Vakili et al[13] reporting the Lahey Clinic experience, demonstrated that the HCC recurrence rate of LDLT (29%) was significantly higher than that of DDLT (12%) (P < 0.05), but survival after LDLT was significantly better than that following DDLT for HCC during the same period (P = 0.02).

Lo et al[14] from Hong Kong also reported a significantly higher incidence of HCC recurrence, 29% in LDLT and 0% in DDLT (P = 0.029).

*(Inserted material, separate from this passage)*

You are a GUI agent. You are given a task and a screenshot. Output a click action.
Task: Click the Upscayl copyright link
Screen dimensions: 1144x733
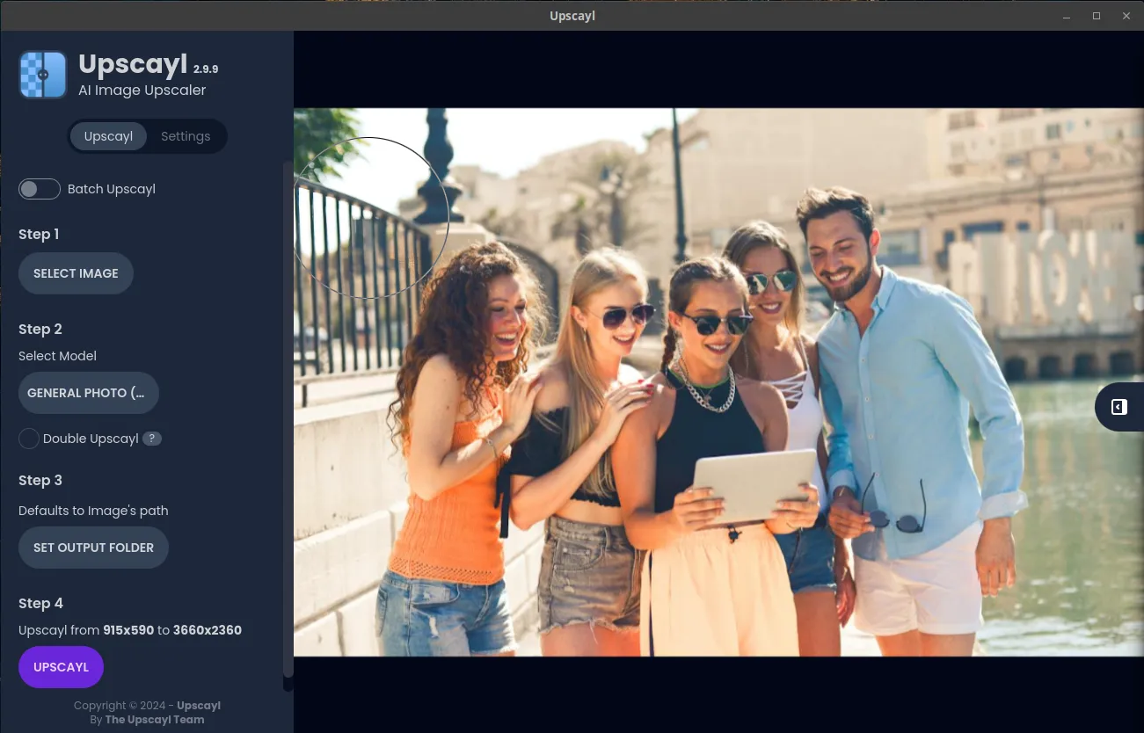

While the tumor characteristics were comparable between groups, the authors speculated that LDLT as a salvage transplantation, microscopic vascular invasion, and liver regeneration led to the difference in the recurrence rate.

Studies reporting a comparable outcome

Sandhu and colleagues of the Toronto group[15] reported that LDLT and DDLT both provide similarly low recurrence rates and high survival rates. They compared the results of 58 LDLT cases with those of 287 DDLT cases having comparable tumor characteristics, in which the 1-, 3-, and 5-year recurrence-free survival rates were 88%, 75%, and 70%, and 86%, 75%, and 70%, respectively.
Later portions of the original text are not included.